Now we compute the distance matrices needed to perform the training phase:

library(proxy) # cargar paquete
dtrain <- as.matrix(dist(x = xtrain, method = "euclidean",
                         by_rows = TRUE))
ditest <- as.matrix(dist(x = xitest, y = xtrain,
                         method = "euclidean", by_rows = TRUE))
dttest <- as.matrix(dist(x = xttest, y = xtrain,
                         method = "euclidean", by_rows = TRUE))

Using the distance matrices we train five semi-supervised model available in the ssc package.

m.selft <- selfTraining(x = dtrain, y = ytrain)
m.setred <- setred(x = dtrain, y = ytrain)
m.snnrce <- snnrce(x = dtrain, y = ytrain)
m.trit <- triTraining(x = dtrain, y = ytrain)
m.cobc <- coBC(x = dtrain, y = ytrain)

To determine the most accurate classifier, we need to perform a comparison between the classification results obtained with each semi-supervised model.

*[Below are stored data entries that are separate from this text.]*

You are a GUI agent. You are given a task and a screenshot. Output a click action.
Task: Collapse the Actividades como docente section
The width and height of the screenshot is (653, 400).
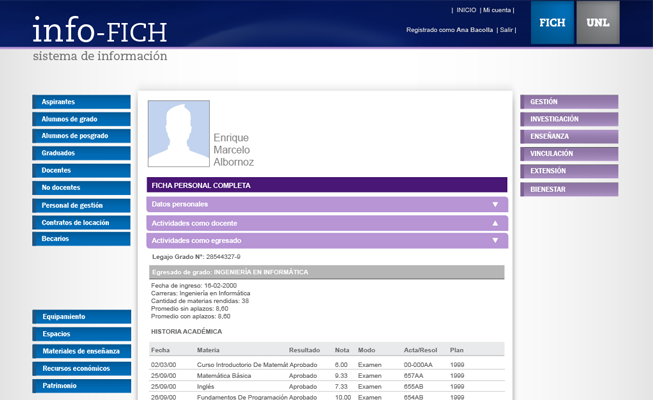pos(327,223)
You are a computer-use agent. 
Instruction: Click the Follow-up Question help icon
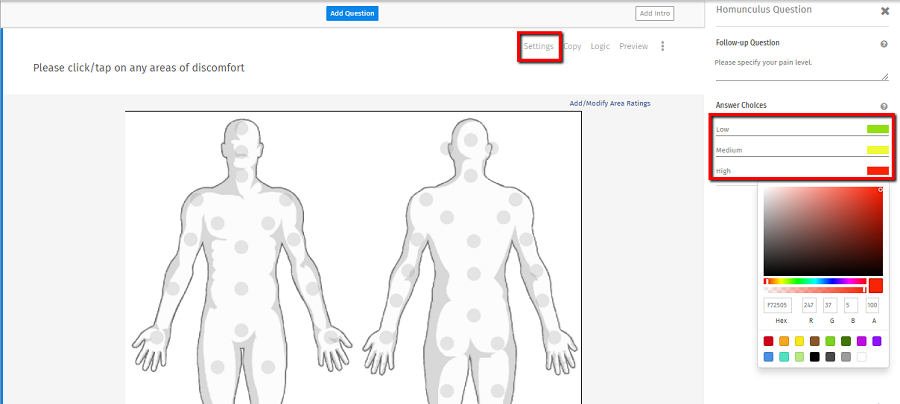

All statistics are included in a matrix and plotted in a barplot for easy comparison. We use the statistics function available in the ssc package.

matrix.stat <- matrix(nrow = 3, ncol = 5)

d <- ditest[, m.selft$included.insts]
p.selft <- predict(m.selft, d) # clasificar con selfTraining
matrix.stat[,1] <- unlist(statistics(p.selft, yitest))

d <- ditest[, m.setred$included.insts]
p.setred <- predict(m.setred, d) # clasificar con setred
matrix.stat[,2] <- unlist(statistics(p.setred, yitest))

d <- ditest[, m.snnrce$included.insts]
p.snnrce <- predict(m.snnrce, d) # clasificar con snnrce
matrix.stat[,3] <- unlist(statistics(p.snnrce, yitest))

d <- ditest[, m.trit$included.insts]
p.trit <- predict(m.trit, d) # clasificar con triTraining
matrix.stat[,4] <- unlist(statistics(p.trit, yitest))

d <- ditest[, m.cobc$included.insts]
p.cobc <- predict(m.cobc, d) # clasificar con coBC
matrix.stat[,5] <- unlist(statistics(p.cobc, yitest))

barplot(matrix.stat, beside = T,
        names.arg = c("SelfT","SETRED","SNNRCE","TriT","coBC"),
        ylim = c(0.6,1),
        density = c(10,30,40), angle = c(45, 135, 60),
        col=c("cadetblue2","cadetblue3","cadetblue"),
        ylab = "Estadísticos de la clasificación", xpd = F,
        main="Classification of GunPoint dataset",
        legend = c("kappa","Accuracy","F-Measure"),
        args.legend = list(x =  "top", ncol = 3))

 

In the specific case of triTraining and coBC functions, it is possible to obtaing different results at different runs of the training functions. This is caused by the randomness involved in the bagging process performed at the initial stage of the training process.